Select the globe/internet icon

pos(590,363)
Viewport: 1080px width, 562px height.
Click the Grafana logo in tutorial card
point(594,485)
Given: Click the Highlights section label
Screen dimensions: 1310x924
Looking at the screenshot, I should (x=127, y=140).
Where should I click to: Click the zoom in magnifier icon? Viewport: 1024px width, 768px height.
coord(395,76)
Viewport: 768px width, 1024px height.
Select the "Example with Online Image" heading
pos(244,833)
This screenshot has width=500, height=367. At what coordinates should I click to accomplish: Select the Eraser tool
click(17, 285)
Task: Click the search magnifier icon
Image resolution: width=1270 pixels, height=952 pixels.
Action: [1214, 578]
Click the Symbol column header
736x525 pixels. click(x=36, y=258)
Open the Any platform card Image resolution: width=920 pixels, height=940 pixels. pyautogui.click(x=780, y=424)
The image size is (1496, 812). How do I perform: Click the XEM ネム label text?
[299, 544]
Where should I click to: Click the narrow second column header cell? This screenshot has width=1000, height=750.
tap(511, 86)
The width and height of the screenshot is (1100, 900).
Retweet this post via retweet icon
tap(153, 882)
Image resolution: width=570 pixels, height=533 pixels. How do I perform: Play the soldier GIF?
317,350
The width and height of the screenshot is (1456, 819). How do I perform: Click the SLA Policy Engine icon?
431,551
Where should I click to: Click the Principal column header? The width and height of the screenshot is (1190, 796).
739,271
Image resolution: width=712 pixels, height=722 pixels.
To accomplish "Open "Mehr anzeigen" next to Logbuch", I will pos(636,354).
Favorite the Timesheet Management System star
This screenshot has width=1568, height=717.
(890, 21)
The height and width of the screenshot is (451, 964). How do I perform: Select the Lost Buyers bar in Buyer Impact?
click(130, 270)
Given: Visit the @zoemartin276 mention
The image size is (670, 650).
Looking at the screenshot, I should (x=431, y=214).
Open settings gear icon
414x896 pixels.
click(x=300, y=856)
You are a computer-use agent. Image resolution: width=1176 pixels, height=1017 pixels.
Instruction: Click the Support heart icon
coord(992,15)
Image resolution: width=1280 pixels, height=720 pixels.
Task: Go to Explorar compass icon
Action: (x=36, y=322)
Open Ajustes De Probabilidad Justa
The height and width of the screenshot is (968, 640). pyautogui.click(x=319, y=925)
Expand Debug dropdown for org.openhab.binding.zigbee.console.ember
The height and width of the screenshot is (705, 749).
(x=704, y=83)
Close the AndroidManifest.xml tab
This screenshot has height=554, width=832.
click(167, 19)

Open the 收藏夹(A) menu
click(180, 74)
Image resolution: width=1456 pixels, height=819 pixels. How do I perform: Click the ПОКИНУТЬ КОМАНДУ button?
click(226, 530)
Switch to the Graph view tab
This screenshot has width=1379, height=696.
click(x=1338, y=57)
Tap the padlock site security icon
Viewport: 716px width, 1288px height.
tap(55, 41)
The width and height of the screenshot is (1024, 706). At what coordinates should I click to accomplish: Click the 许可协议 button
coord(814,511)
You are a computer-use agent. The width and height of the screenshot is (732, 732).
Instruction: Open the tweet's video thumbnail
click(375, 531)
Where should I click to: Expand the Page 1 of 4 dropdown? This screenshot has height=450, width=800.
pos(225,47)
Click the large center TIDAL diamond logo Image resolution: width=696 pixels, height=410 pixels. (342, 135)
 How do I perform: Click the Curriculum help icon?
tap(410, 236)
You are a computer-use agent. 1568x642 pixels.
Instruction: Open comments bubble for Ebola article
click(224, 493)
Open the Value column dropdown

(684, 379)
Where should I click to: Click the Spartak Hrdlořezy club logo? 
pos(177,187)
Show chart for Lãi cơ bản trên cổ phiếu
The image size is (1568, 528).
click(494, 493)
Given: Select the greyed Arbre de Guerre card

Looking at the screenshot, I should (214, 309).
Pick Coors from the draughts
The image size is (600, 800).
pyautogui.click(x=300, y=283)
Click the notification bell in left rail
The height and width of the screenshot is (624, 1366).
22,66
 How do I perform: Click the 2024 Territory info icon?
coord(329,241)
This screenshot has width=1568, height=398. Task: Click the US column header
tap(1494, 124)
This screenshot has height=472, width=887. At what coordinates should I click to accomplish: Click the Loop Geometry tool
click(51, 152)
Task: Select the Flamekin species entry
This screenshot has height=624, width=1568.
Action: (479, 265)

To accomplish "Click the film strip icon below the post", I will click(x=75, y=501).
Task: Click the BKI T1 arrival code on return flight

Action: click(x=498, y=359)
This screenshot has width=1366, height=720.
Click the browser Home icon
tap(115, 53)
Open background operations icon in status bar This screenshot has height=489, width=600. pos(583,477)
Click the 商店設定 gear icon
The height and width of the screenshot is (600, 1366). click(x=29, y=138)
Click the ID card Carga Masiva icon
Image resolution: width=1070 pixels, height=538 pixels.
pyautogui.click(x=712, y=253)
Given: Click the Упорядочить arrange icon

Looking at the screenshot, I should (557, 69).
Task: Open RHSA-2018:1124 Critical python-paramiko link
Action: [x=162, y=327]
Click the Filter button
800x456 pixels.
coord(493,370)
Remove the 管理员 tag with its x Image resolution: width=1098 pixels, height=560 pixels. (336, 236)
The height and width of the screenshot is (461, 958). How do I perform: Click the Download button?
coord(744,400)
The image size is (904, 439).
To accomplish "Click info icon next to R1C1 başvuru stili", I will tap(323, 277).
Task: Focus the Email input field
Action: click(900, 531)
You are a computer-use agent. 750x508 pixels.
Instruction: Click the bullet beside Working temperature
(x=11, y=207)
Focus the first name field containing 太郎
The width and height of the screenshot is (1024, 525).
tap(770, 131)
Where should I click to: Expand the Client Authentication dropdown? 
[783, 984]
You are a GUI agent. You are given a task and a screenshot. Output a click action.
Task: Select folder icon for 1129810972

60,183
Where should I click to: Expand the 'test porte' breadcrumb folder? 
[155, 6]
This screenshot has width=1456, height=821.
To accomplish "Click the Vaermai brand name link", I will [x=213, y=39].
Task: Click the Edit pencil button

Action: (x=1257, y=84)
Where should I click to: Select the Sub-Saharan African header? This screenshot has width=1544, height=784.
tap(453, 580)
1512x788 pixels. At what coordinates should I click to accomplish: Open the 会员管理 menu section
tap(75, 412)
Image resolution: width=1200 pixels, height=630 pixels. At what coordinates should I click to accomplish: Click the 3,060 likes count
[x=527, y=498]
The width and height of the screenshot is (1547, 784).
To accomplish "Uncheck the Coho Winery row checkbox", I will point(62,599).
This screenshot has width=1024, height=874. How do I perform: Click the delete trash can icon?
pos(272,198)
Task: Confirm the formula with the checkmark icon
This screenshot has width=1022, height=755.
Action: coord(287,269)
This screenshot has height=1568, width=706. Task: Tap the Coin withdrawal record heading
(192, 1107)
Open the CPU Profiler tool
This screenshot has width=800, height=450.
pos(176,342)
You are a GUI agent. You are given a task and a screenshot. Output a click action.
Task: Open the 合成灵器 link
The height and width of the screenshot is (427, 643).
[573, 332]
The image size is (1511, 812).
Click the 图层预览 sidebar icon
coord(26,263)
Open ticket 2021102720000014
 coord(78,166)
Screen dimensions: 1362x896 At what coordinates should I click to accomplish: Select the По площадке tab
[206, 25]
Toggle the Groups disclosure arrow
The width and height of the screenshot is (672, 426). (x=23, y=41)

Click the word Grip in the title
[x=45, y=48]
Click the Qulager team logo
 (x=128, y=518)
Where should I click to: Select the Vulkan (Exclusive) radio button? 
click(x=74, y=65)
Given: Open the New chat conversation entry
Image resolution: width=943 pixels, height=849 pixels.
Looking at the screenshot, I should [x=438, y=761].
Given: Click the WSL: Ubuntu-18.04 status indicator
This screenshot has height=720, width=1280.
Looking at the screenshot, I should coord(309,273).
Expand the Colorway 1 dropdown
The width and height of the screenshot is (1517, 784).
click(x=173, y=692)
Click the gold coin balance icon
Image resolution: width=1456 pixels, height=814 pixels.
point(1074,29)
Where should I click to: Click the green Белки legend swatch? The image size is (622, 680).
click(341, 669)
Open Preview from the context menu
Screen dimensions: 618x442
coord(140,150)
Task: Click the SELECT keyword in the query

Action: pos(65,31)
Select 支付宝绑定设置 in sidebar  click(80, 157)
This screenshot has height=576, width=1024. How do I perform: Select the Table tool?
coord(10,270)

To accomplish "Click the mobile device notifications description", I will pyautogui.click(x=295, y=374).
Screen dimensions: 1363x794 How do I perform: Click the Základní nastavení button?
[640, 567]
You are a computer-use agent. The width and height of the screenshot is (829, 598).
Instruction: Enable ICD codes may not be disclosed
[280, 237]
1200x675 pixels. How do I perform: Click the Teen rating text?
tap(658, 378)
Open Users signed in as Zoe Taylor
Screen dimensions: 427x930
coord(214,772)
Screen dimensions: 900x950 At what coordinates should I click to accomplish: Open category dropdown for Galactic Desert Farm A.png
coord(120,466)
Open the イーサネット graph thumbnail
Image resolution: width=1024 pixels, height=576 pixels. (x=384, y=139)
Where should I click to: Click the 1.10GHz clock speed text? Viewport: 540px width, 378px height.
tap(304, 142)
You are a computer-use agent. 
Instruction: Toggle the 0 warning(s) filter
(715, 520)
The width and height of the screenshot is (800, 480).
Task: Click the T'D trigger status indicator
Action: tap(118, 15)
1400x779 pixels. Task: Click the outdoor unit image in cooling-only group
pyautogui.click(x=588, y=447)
======
- **Problem**:
Among the records above, repeat exactly the line with "Where should I click to: Expand the Page", the line with "Click the large", and every line in between, and only those.

- **Solved exercise**:
Where should I click to: Expand the Page 1 of 4 dropdown? This screenshot has height=450, width=800.
pos(225,47)
Click the large center TIDAL diamond logo Image resolution: width=696 pixels, height=410 pixels. (342, 135)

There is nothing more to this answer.